→ **PROBLEM 1**: Set down the part of the currency market commentary below starting at "There was, however, another" and ending at "and law enforcement.", word for word.
→ **PROBLEM 2**: According to the currency market commentary below, what reading did the UK final Manufacturing PMI come in at?
→ **PROBLEM 3**: List every currency pair named in the currency market commentary below.

→ **PASSAGE FOR REVIEW**:
※ ※ ※

The US dollar has had a torrid start to June, suffering significant losses against all the majors. This comes after March saw the greenback strengthen significantly for a range of reasons. As the world’s reserve currency, it has always been somewhat of a haven asset. As such, the widespread flight from risk assets amid the global pandemic unsurprisingly saw USD in high demand. Add to that the massive amounts of corporate dollar-denominated debt and the dollar’s huge gains seem logical.
Given the dollar’s rapid ascent in the wake of the coronavirus crisis, it’s understandable that we would see the greenback lose some of its gains as global quarantine measures are eased. Amid this strong downtrend, the effect of US President Donald Trump’s decision to preserve the recent trade deal despite China’s move to strip Hong Kong of its special legal status was rather muted.
There was, however, another factor in the dollar’s demise this week: the escalation of protests in response to the unlawful police killing of George Floyd. What started as a peaceful demonstration has descended into violent rioting that has seen curfews imposed in several US cities following an intensification of clashes between protestors and law enforcement.
Looking to the Old Continent, this week saw the release of some key economic data in the form of final Manufacturing PMI reports for the Euro area and the UK. Both were in line with predictions and represent a marked improvement from April’s all-time lows. The Euro area report showed 39.4 (against a preliminary estimate of 39.5), while the UK analogue came in exactly at the forecasted 40.7. The US ISM Manufacturing PMI, on the other hand, was reported at 39.8 (just 3.7 points above last month’s level, which was the lowest in over 10 years).
In this context, GBP/USD flirted with 1.1200 but ultimately retreated from this level amid the weak economic data released early in the week. It seems that investors are still cautious ahead of the ECB monetary policy decision and the US Nonfarm Payroll report, both of which are scheduled for release later this week.
Meanwhile, EUR/USD managed to reach 1.2575 even as Brexit concerns continue to grow. The UK and EU resumed talks this Tuesday, with the UK PM’s spokesperson dubbing EU demands “unprecedented” and insisting that the EU27 reconsider its position if an agreement is to be reached. EU officers, on the other hand, have expressed a lack of faith that the UK wants a deal at all.
Finally, turning our gaze to Japan, the USD/JPY pair has been under ongoing pressure from the weak greenback. Nevertheless, it has finally succeeded in breaking out of its recent sideways channel, soaring to the 108.80 region. Now that it has consolidated above its resistance of 108.50 and completed its Inverted Head & Shoulders pattern, the yen could see further growth. Especially if the dollar continues its decline.

※ ※ ※

→ **DATA RECORDS**:

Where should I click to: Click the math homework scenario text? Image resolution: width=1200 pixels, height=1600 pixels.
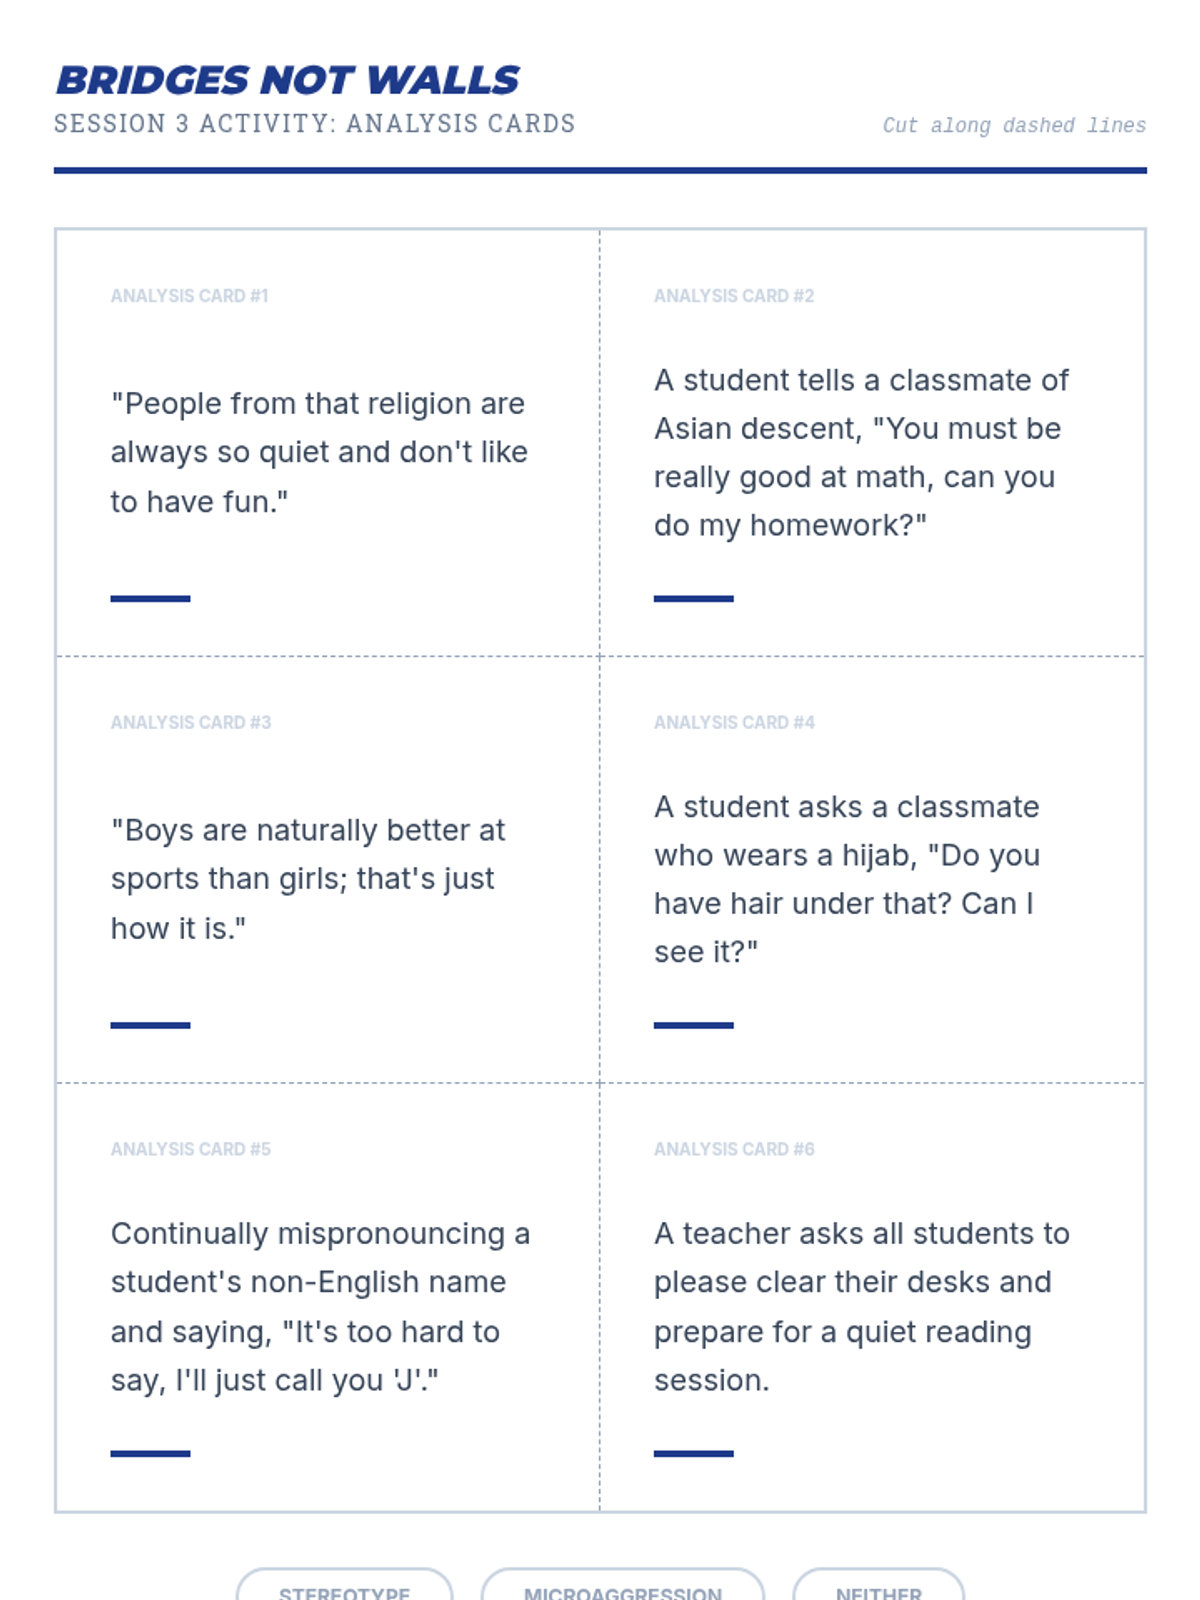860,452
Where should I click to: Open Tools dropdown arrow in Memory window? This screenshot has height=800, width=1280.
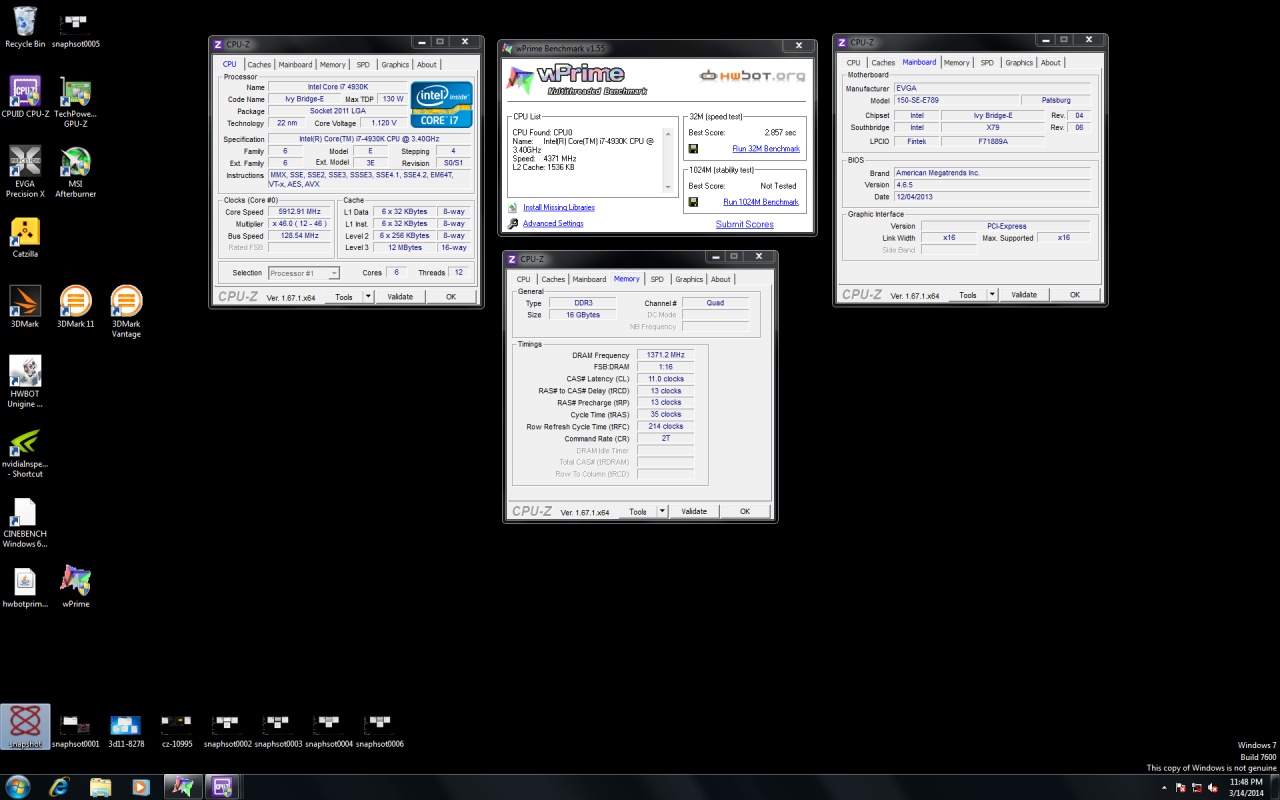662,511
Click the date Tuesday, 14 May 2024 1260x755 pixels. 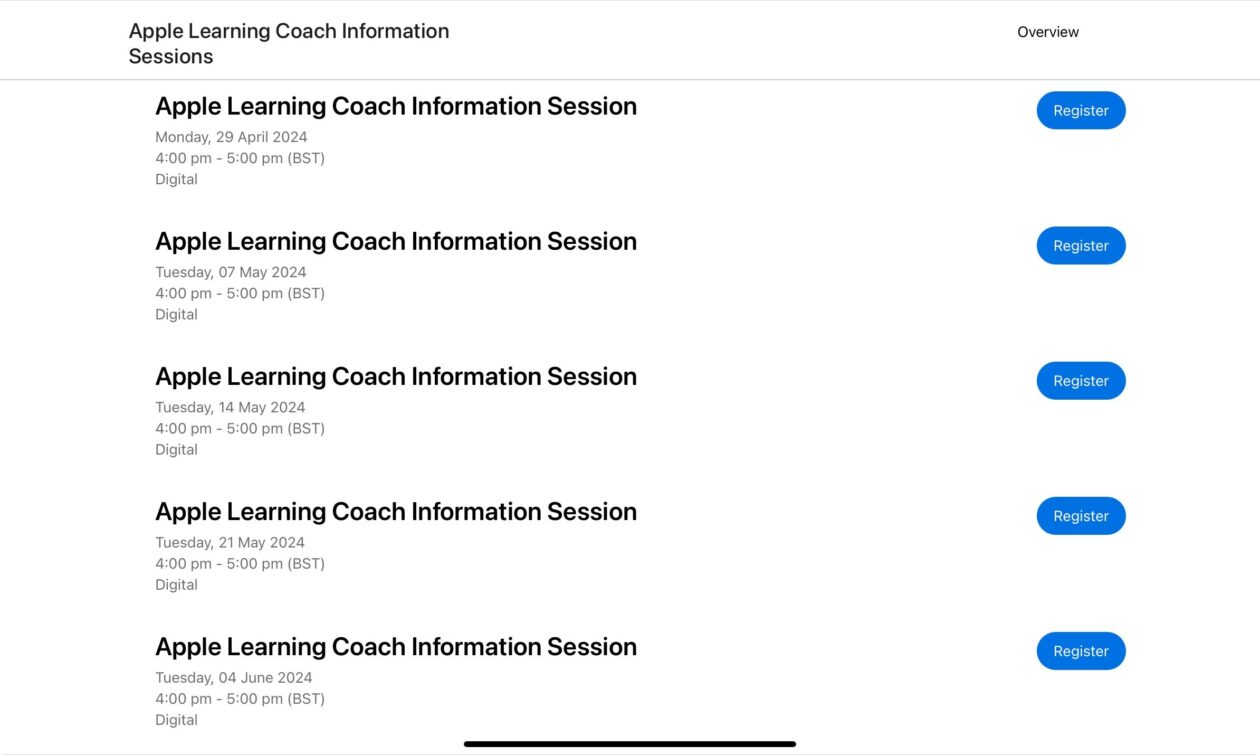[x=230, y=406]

※ ※ ※

→ **ANSWER 1**:
There was, however, another factor in the dollar’s demise this week: the escalation of protests in response to the unlawful police killing of George Floyd. What started as a peaceful demonstration has descended into violent rioting that has seen curfews imposed in several US cities following an intensification of clashes between protestors and law enforcement.

→ **ANSWER 2**: 40.7, exactly the forecasted figure.

→ **ANSWER 3**: GBP/USD, EUR/USD, USD/JPY